What IPTV is and what it isn’t

Currently, there are many providers of IPTV. Some are legitimate businesses that have paid copyright usage fees, and then you have others that fall into a grey area, and take advantage of copyright loopholes. You may have heard of Netflix, Hulu, and a few other services. These fall into the former category.

As for the latter category, you have a myriad of “a gray area” services. These content providers charge a small fee and broadcast Live TV, Video on Demand, and also include PPV events at no additional cost.

Everyone loves the content of premium satellite and cable companies, but most feel that the prices are just too high, so they go in search of cheaper alternatives. Though Netflix and Hulu are great services, some people want MORE. They turn to the other service providers and are quickly sold on the price and the amount of content they are receiving. They rush to the post office and return their boxes and anxiously run back home to enjoy this newly found service. These service providers vary in quality from basement operations to impressive setups that include offices and toll-free technical support. They can range in price, but what they do have in common is that they are MUCH, MUCH cheaper than traditional satellite and cable companies.

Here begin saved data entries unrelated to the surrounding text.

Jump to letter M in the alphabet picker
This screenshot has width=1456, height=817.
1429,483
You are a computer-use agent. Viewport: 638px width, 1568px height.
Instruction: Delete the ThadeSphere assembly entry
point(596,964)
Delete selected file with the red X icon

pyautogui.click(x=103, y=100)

Unfortunately, many people are under the impression that these service providers are an exact replacement for traditional TV services. For the casual viewer, this may be the case, and it’s a great solution. Unfortunately for the die-hard TV users, the disabled sitting at home channel surfing, and the children being “babysat” by a TV, it can be a very frustrating experience. Issues with buffering, channels not being available, Electronic Programming Guides not matching, the list can go on and on.

Those that choose to use these services must understand that they can never, honestly expect the same results as traditional providers. Every single provider will have hardware downtime, issues with channels and occasional total blackouts. Again, for the casual TV viewer, this is not a problem. They most likely have a backup provider that they can turn to if they need to watch a certain show, or can just simply change the channel.

Some of these services will be better than others. Some will go through periods of working great for a few months, then start having issues. Some will disappear after a few months, and some will continue to invest in hardware as they grow.

Then there is the issue of understanding your equipment. Why is an Ethernet connection better than WiFi? Why does your service buffer certain times of the day? Is your ISP throttling your connection? Why does it work when I use a VPN? If you decide to try out any of these IPTV Providers, be prepared to do a little leg work. You will need to understand some of the basics. YouTube is an excellent source of information. Use it!

Get to know the setup you have and what will best work for you. Don’t expect these services to be an exact replacement for satellite and cable. If you do, you will be disappointed and very frustrated.

Understand what IPTV is and what it is Not.

For the majority of users that have bothered to educate themselves with this new technology, these services are a blessing. No more paying the ridiculous prices of the big traditional providers.

For those that think that these services should provide you the same service as the big boys…. Think again. You TRULY get what you pay for. So save yourself some heartache, and do some research on what you are getting into.

If you go in knowing what it is, and what it is not, you will be happy with some extra money in your wallet every month.